説明

チルドまたは冷凍米飯用品質改良剤

【課題】チルドまたは冷凍された米飯を加熱することなく常温に戻した際の米飯の外観および食感の劣化を抑制することができる米飯用品質改良剤を提供すること。
【解決手段】(a)プロテアーゼ、(b)ペクチンおよび/またはタマリンドシードガム、および(c)グリセリン脂肪酸エステルを含有することを特徴とするチルドまたは冷凍米飯用品質改良剤。

【発明の詳細な説明】
【技術分野】
【0001】
本発明は、チルドまたは冷凍される米飯の品質改良剤に関する。
【背景技術】
【0002】
従来より、米飯は温かい状態で食される場合と、すしのシャリやおにぎりなどの様に常温まで冷ました状態で食される場合とがある。近年米飯は、チルドや冷凍の状態で流通し、スーパーやコンビニエンスストアーで取り扱われることが多くなり、消費者が食す際に電子レンジなどで加熱して温めたり、加熱せずに常温まで戻した後に食されている。
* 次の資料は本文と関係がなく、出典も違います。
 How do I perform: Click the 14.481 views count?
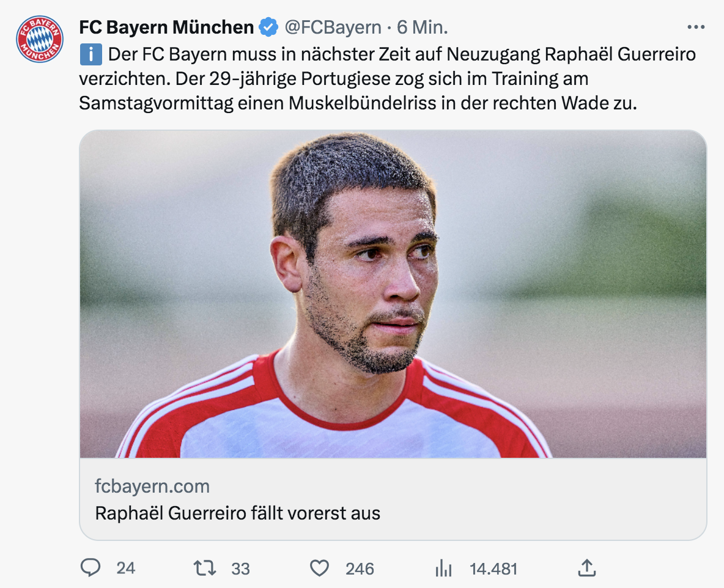click(493, 569)
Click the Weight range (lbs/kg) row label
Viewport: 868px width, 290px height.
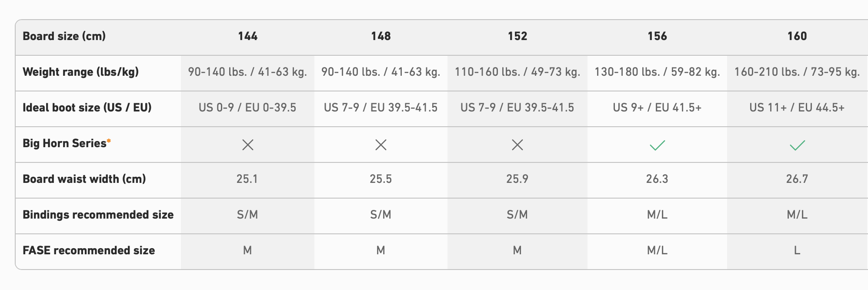click(80, 72)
チルドまたは冷凍されたすしのシャリやおにぎりなど常温で食される米飯は、加熱することなく常温に戻している。しかし、加熱することなく常温に戻した米飯は、米飯のツヤや透明感が低下し、さらに硬く、粘りの無い食感になるという問題点があった。
【0003】
チルドまたは冷凍米飯の食感や外観の改善方法の従来技術としては、クエン酸塩と糖アルコールとを含むことを特徴とする米飯改良剤(特許文献1参照)、うるち米の精米の炊飯米を用いた食品添加物を含有する米飯食品であって、常温以上の温度帯で自然解凍して喫食できる冷凍米飯食品(特許文献2参照)、醸造酢、糖類および増粘剤を含有することを特徴とする米飯の品質改良剤(先行文献3参照)、有機酸塩と澱粉分解酵素を含有することを特徴とするチルドまたは冷凍米飯用改良剤(先行文献4参照)、(a)プロテアーゼおよび(b)ペクチンまたはタマリンドシードガムを含有することを特徴とするチルドまたは冷凍米飯用改良剤(先行文献5参照)などが開示されている。
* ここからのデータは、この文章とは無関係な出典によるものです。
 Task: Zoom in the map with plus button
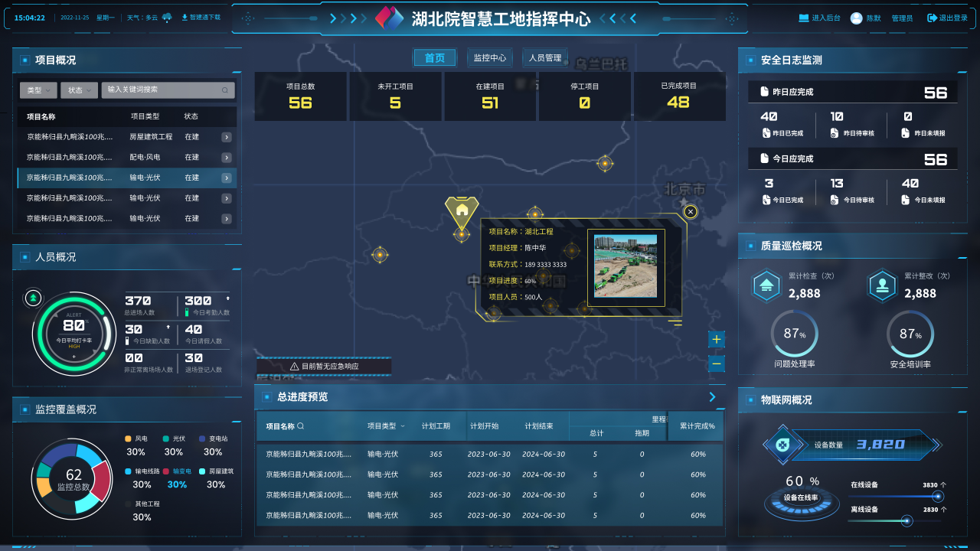717,339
しかし上記した技術では、チルドまたは冷凍の米飯を加熱することなく常温に戻した際、米飯の外観は悪く、食感の劣化は完全に抑制されておらずさらに良い方法が求められていた。
【先行技術文献】
【特許文献】
【0004】
【特許文献1】特開平09−215476号公報
【特許文献2】特開平11−75733号公報
【特許文献3】特開2001−17099号公報
【特許文献4】特開2006−75104号公報
【特許文献4】特開2008−245582号公報
【発明の概要】
【発明が解決しようとする課題】
【0005】
本発明の目的は、チルドまたは冷凍された米飯を加熱することなく常温に戻した際の米飯の外観および食感の劣化を抑制することができる米飯用品質改良剤を提供することである。
【課題を解決するための手段】
【0006】
本発明者らは、上記課題を解決する為に鋭意研究を重ねた結果、プロテアーゼ、ペクチンおよび乳化剤を加えることにより上記課題を解決すること見出した。本発明者らは、これらの知見に基づきさらに研究を重ね、本発明を完成するに至った。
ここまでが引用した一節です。